What To Do When You Are Trapped Inside Your Own Head:

1. Be Present

One way to define "choking" is when your mind is full of thoughts, which inhibits your body to play naturally. Choking happens when your mind is full. Mindfulness, on the other hand, is the intentional act of being present by focusing your awareness, objectively and without judgement. It is the emptying of the mind and simply being observant in the present.

 

Here's a quick mindfulness exercise: Clear your mind of any thoughts and then breathe deeply. Focus only on the physical feelings of breathing—your lungs expanding, air escaping your nostrils, and so on. Other thoughts will pop into your head, but gently bring your awareness back to your breath.  Now, examine your mood without judgement. What emotions are you feeling? Perhaps you're feeling anxious. If so, it's natural to immediately shift your thoughts to blame, guilt, or worry. In this exercise, however, simply acknowledge your feelings of anxiety. Accept their existence; no judgement. Remember, you are not your missed hit; you are a child of God with celestial potential. Godhood is growing within you. Sometimes it's easy to let your ego get wrapped up in your ability to hit the ball on a certain day.

 

2. Identify Mental Triggers

As you continue to practice being present, you'll observe that you will generally experience an emotional reaction to triggers. (Triggers are the events that cause these emotions to naturally arise.)  Eventually, you'll discover that you can't control the emotions that arise. You cannot stop yourself from feeling. However, you can control how you react to these emotions.

 

The next time a self-sabotaging thought process begins, momentarily remove yourself from the situation emotionally by stepping into an observer's role and ask yourself: How do I feel? Anxious? Guilty? What was my mood leading up to that point? How did my environment impact my feelings? It is crucial to do this objectively and without judgment, otherwise it's common to start blaming yourself and/or others. While you might feel you deserve it, mental self-sabotage is never worth the cost, even if you believe you're "motivating" yourself. Think about it. Was there ever a time you submitted to an immediate emotional outburst and ended up a better person for it? Probably not. Afterwards, you likely experienced a moral failing of sorts due to the inability to exercise the willpower to turn away your desires. But that's not true. In reality, our willpower is a limited commodity. Making mistakes doesn't mean you are a bad person; it means you're human.

 

3. Avoid Known Mental Triggers

The next time you feel yourself about to submit to self-sabotage, follow this process:

 

  1. Examine your trigger. Think about the rationalization and answer the following question: when you gave into it previously, did the outcome ever leave you better off? Probably not.

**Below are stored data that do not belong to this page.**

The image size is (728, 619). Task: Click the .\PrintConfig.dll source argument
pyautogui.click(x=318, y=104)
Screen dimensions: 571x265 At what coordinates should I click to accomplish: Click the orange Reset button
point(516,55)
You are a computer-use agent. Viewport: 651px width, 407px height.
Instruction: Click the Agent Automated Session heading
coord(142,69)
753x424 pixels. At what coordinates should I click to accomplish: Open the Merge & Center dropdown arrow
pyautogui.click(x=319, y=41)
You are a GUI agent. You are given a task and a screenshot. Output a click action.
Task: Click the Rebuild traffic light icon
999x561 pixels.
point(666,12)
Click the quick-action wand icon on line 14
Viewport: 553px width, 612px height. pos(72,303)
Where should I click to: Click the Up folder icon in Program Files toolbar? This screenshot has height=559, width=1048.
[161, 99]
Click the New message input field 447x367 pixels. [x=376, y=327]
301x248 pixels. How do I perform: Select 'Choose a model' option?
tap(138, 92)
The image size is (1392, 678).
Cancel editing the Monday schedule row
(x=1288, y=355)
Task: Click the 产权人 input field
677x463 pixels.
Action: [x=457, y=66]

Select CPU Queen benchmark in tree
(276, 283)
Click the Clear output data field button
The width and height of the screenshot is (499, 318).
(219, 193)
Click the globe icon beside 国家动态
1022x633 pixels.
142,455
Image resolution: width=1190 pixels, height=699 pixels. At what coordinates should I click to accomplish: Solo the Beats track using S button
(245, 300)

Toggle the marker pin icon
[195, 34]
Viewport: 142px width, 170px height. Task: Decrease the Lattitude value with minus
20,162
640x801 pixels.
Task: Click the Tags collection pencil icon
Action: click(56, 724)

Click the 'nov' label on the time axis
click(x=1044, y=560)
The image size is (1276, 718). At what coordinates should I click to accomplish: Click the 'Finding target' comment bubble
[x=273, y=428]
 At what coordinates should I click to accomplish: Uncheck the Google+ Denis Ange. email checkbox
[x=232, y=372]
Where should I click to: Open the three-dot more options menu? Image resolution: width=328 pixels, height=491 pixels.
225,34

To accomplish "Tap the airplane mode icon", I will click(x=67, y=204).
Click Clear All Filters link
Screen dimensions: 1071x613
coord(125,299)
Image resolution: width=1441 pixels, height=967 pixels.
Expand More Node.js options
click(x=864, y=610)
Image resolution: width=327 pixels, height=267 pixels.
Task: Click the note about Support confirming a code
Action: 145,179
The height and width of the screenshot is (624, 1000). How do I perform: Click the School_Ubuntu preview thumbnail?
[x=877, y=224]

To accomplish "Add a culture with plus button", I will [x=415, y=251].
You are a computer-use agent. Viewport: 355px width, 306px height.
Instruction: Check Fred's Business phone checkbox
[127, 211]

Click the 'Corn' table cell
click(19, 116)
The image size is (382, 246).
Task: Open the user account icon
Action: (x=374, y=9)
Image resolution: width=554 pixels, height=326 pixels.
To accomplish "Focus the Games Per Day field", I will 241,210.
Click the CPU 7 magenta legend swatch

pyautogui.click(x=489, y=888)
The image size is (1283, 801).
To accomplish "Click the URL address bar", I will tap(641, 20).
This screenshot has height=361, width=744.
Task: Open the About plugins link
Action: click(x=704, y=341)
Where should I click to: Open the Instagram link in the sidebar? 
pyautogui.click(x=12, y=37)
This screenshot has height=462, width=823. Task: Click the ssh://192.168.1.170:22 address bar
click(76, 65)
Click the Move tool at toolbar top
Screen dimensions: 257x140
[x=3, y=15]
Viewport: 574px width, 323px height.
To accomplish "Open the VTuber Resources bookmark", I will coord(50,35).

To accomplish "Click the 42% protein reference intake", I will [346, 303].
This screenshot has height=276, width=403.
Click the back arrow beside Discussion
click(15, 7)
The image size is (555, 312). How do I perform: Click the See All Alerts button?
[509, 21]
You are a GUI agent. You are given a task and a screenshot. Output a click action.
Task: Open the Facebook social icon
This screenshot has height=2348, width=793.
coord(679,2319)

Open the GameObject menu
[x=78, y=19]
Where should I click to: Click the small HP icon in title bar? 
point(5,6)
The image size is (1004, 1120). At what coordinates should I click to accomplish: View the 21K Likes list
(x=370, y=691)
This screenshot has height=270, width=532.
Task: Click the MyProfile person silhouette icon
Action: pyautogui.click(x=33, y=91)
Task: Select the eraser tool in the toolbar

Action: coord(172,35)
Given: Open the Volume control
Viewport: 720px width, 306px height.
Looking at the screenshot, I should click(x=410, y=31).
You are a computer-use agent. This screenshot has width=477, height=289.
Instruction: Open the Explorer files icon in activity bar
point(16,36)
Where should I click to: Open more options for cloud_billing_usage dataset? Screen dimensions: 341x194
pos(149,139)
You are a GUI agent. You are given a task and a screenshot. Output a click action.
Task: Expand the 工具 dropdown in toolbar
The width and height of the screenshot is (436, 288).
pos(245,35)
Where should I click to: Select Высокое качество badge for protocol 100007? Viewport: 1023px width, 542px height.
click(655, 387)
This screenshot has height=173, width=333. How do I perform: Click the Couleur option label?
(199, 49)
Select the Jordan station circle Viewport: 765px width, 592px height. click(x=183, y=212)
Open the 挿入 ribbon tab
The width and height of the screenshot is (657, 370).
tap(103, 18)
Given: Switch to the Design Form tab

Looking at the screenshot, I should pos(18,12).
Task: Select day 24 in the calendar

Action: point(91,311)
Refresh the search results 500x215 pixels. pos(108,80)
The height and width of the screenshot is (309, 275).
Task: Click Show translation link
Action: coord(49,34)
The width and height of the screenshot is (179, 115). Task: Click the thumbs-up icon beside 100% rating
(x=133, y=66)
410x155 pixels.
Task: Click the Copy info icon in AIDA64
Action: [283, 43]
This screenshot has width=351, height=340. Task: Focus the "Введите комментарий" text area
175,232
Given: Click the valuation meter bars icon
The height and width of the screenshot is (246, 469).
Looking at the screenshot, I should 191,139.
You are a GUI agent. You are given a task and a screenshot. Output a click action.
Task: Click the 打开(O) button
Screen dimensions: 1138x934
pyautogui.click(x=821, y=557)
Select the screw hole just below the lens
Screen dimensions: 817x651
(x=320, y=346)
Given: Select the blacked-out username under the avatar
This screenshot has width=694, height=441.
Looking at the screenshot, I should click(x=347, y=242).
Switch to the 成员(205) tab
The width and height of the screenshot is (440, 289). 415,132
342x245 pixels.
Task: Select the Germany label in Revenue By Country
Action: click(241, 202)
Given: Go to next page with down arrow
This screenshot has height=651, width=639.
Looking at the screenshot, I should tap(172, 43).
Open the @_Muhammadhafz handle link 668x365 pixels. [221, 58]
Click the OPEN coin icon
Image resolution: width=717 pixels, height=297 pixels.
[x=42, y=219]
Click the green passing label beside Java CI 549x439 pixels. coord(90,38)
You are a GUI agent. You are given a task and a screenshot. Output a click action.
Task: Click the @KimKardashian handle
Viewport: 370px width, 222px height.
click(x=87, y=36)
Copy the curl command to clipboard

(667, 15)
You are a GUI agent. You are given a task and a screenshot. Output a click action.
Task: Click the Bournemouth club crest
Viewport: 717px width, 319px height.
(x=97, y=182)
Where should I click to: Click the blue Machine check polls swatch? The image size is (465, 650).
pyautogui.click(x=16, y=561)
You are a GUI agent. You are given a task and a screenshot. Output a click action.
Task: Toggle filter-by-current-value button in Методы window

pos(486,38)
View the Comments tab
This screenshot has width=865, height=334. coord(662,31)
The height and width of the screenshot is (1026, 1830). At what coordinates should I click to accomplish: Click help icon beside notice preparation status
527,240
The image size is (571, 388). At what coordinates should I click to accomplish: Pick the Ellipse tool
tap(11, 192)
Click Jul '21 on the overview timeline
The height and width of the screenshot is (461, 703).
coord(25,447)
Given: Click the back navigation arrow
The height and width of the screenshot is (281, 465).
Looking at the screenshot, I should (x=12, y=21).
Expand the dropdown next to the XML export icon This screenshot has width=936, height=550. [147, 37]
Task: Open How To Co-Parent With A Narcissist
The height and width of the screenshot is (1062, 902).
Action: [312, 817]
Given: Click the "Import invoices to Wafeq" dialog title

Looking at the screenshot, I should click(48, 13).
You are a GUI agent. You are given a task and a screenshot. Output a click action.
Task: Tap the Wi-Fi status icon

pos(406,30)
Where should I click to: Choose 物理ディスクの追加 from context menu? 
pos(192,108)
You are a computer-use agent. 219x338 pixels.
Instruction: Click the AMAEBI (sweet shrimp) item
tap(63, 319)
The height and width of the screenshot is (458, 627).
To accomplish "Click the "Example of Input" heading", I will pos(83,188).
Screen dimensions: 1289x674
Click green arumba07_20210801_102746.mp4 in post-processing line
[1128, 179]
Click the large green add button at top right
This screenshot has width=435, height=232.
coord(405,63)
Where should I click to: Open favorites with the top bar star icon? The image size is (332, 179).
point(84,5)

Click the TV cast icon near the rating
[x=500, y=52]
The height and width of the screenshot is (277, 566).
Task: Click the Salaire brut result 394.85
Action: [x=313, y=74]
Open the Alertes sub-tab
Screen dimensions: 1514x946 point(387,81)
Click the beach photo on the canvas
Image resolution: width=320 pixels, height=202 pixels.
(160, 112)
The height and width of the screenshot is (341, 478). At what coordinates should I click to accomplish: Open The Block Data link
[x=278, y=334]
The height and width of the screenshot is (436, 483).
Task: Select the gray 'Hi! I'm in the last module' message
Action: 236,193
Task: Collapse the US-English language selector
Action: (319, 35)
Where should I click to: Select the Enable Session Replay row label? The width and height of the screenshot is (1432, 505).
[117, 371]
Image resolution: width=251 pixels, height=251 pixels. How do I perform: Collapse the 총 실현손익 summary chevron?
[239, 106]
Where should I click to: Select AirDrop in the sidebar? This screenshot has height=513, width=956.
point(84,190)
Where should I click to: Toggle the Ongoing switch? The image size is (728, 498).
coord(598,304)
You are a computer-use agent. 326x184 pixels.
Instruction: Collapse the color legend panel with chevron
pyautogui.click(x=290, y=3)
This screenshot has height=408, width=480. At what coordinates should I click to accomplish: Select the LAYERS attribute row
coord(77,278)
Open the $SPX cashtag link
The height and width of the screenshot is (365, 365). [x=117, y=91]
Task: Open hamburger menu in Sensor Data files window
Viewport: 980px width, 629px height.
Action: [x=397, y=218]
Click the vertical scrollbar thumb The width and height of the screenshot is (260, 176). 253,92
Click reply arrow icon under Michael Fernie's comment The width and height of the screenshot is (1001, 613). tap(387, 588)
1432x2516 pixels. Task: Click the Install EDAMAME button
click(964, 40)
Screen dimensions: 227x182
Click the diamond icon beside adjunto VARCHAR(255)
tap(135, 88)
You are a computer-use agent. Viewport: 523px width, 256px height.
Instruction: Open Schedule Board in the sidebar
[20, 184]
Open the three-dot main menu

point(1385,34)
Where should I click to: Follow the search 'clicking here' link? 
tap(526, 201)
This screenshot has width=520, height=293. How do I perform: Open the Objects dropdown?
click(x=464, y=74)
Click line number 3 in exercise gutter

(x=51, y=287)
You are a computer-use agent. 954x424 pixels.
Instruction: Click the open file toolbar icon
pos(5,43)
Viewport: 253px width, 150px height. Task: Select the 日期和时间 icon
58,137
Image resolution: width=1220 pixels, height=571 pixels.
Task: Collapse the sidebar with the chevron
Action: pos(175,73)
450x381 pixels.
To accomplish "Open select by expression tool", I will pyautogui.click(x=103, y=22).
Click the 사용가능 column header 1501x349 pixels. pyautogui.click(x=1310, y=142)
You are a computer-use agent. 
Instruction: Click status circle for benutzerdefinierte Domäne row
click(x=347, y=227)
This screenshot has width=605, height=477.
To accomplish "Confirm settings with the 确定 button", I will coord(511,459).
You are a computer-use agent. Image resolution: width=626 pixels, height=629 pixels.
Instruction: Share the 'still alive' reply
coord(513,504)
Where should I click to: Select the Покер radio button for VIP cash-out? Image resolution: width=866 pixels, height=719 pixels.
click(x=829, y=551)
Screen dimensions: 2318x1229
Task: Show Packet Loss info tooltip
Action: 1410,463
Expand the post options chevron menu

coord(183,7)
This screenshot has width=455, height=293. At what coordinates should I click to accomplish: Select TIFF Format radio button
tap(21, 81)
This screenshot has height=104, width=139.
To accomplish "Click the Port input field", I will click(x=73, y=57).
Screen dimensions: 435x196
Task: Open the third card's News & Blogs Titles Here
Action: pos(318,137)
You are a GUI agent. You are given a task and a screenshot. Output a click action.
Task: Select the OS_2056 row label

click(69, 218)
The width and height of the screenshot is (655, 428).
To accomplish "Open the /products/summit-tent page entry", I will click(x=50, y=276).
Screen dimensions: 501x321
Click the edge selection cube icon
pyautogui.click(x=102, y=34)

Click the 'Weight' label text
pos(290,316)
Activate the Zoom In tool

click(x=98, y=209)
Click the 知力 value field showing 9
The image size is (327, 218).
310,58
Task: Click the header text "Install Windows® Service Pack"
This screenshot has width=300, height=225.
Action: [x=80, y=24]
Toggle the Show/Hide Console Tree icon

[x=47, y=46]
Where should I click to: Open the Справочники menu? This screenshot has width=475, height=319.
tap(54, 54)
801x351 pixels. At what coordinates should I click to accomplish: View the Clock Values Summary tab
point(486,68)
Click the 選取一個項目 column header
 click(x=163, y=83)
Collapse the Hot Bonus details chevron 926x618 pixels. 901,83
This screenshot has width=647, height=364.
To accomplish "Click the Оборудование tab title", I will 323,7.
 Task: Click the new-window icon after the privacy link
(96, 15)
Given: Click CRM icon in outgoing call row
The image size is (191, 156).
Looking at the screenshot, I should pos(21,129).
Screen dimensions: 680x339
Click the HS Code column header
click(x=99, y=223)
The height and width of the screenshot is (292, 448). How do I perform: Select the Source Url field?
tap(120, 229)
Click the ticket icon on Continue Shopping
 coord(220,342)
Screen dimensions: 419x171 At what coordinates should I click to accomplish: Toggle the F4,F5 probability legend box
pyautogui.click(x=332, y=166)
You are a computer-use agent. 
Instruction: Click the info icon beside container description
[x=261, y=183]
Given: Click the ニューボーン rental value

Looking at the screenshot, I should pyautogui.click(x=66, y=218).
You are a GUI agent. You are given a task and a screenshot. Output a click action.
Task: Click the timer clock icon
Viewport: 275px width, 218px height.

  2. Employ mindfulness to examine your feelings leading up to the event. Maybe even before your co-worker handed you a cupcake, you had celebratory feelings. You then felt pressure after being offered a cupcake and guilt after finishing it. When these emotions start coming on, examine them objectively, and without judgment. You may want to write this pattern down for future you.

  3. Realize that you are not your emotions. Think about the last time you felt this emotional pattern—you probably had the same urge to self-sabotage, right? (E.g., tell yourself you suck at tennis and you should just quit.) Note: It's not a moral failing if you have the urge to binge eat, binge drink, or watch The Bachelor. The urge is not inherently bad. You cannot control your feelings. You are responsible, however, for what you choose to do with them.

  4. Determine the root emotion behind your urges. Perhaps you are bringing a stress from a relationship or work onto the court with you. Realize that your "need" to get down on yourself may be a result of feeling a lack of control or a sense of worthlessness regarding a project deadline you're faced with later that week. If you can identify the root emotion or problem, you can disassociate it with your current actions. 

  5. Distract yourself with something else and focus on how great your future you will feel. Now that you have disassociated your emotions with your actions, do something neutralizing. Go to your towel, high five your partner, reconnect with your breath, relax, slow things down. Focus on how good you will feel now that you have successfully decoupled your emotions from your actions. Know that because of this win, you're less likely to sabotage yourself in the future.

 

4. Combat Mental Triggers by Practicing Mindfulness

You might fail the first few times that you try this exercise. That's ok. Practice self-compassion and stick with it, knowing that you'll make improvements over time. Change doesn't happen over night. You wouldn't get angry at yourself if you fell while learning to ride a bike, would you? Instead of just getting frustrated and thinking change will never happen for you, take emotionally-removed, nightly notes of exactly what went wrong during that day and commit to paying closer attention the next time a self-sabotaging event occurs. One of the most empowering and rewarding feelings is overcoming (not subjugating yourself to) an event/trigger using mindfulness, rather than willpower or self-control. You'll then realize that your self-sabotage is not a moral failing; you just hadn't taken the training wheels off yet.

Scripture

John 14:27 — "Peace I leave with you, My peace I give unto you: not as the world giveth, give I unto you. Let not your heart be troubled, neither let it be afraid."

 

Text Source: (Lifehacker)

What Was The Greatest Tennis Choke of All Time? (Video Link)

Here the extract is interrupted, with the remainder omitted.